# [WHAT IS EXPECTED]
Word for word, set down the lines from the one that contains "Given: Like yeosangsloverr's" through the final line of the data; no pictures belong in the copy.

# [DATASET]
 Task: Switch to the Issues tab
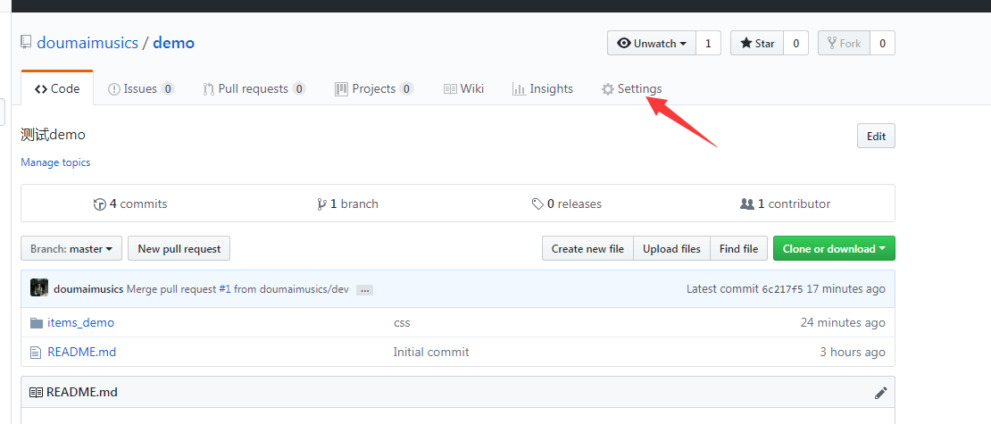140,89
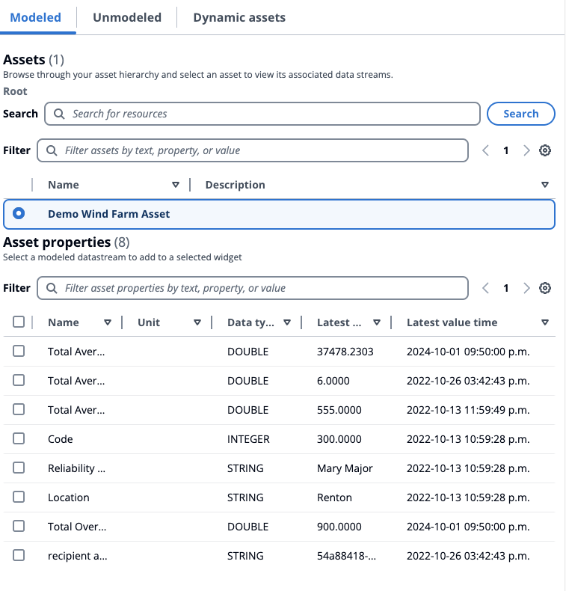Sort properties by the Unit column arrow
566x591 pixels.
point(197,322)
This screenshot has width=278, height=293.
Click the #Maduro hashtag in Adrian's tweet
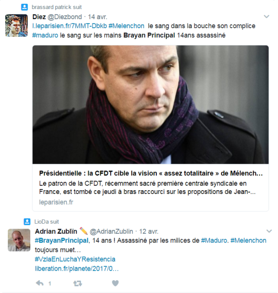pyautogui.click(x=214, y=240)
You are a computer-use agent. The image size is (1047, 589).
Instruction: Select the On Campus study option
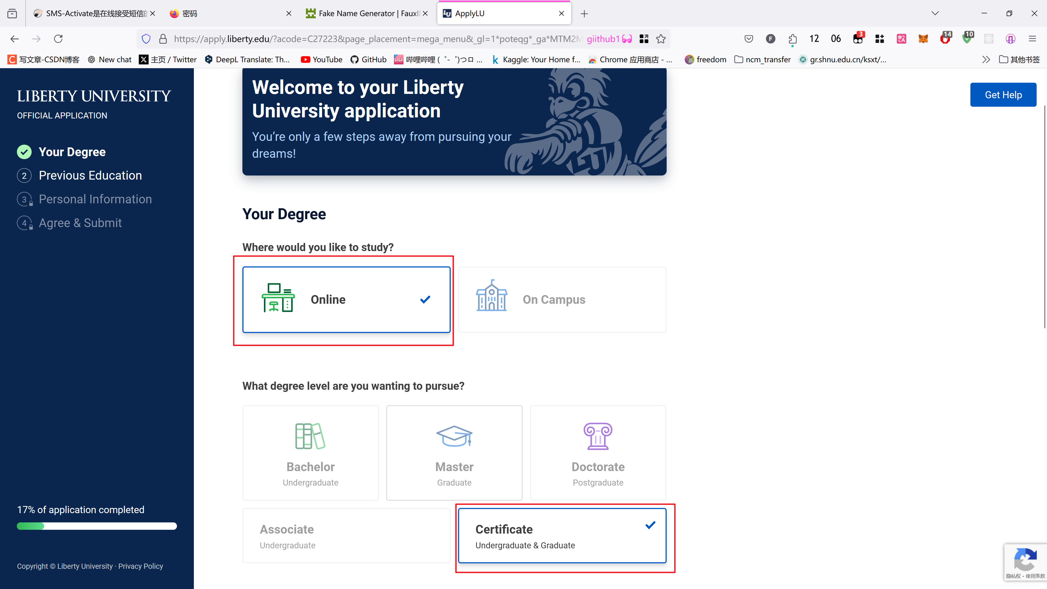click(562, 300)
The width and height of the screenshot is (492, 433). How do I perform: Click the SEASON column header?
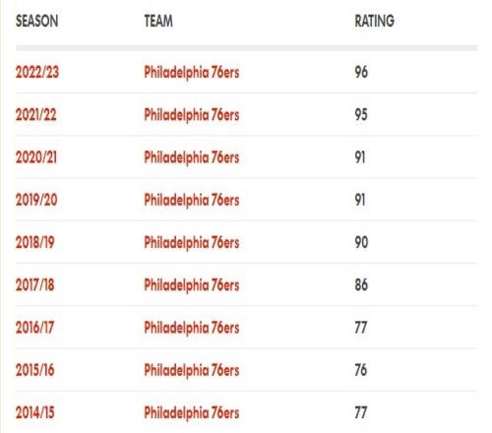coord(37,21)
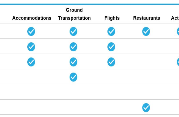Click the third row's Ground Transportation checkmark
The image size is (179, 117).
point(73,62)
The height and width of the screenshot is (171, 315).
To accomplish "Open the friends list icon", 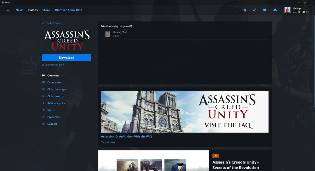I will point(275,10).
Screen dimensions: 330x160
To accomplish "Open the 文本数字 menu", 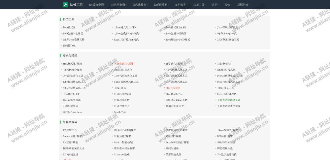I will (x=181, y=5).
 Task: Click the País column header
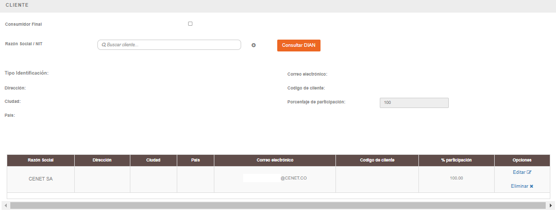[x=195, y=160]
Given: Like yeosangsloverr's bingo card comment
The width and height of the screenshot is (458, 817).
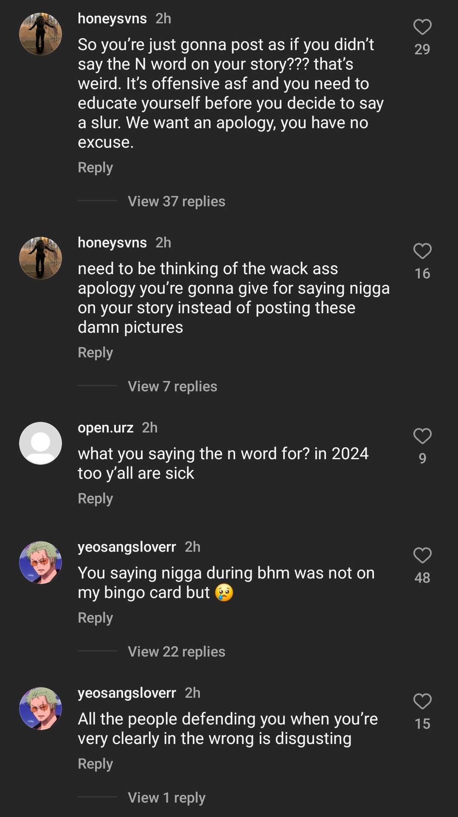Looking at the screenshot, I should click(x=421, y=554).
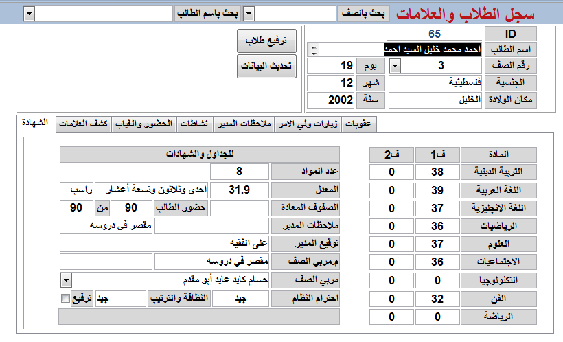Image resolution: width=563 pixels, height=342 pixels.
Task: Toggle the ترفيع checkbox
Action: (65, 299)
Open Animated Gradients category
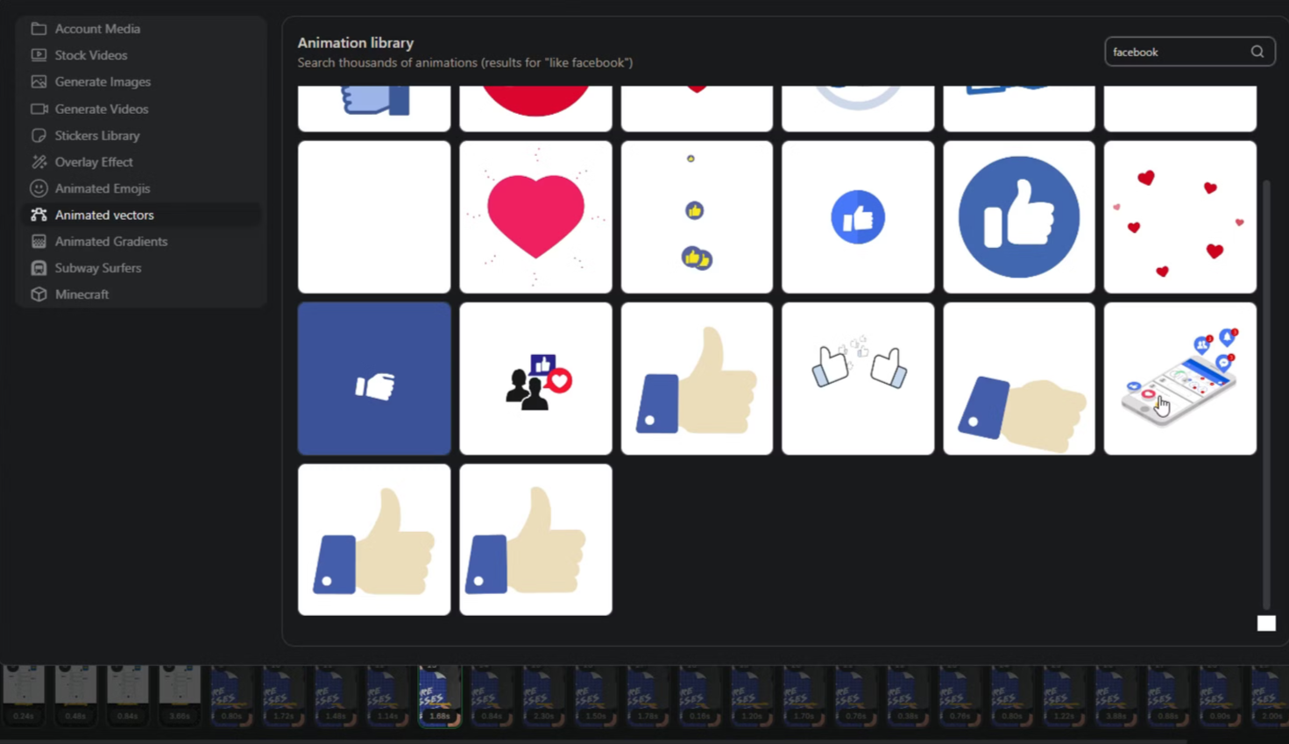 pyautogui.click(x=110, y=241)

# [RESULT]
Given: Like yeosangsloverr's bingo card comment
The width and height of the screenshot is (458, 817).
Looking at the screenshot, I should click(x=421, y=554).
Image resolution: width=563 pixels, height=342 pixels.
Task: Toggle the ترفيع checkbox
Action: (65, 299)
Open Animated Gradients category
 pyautogui.click(x=110, y=241)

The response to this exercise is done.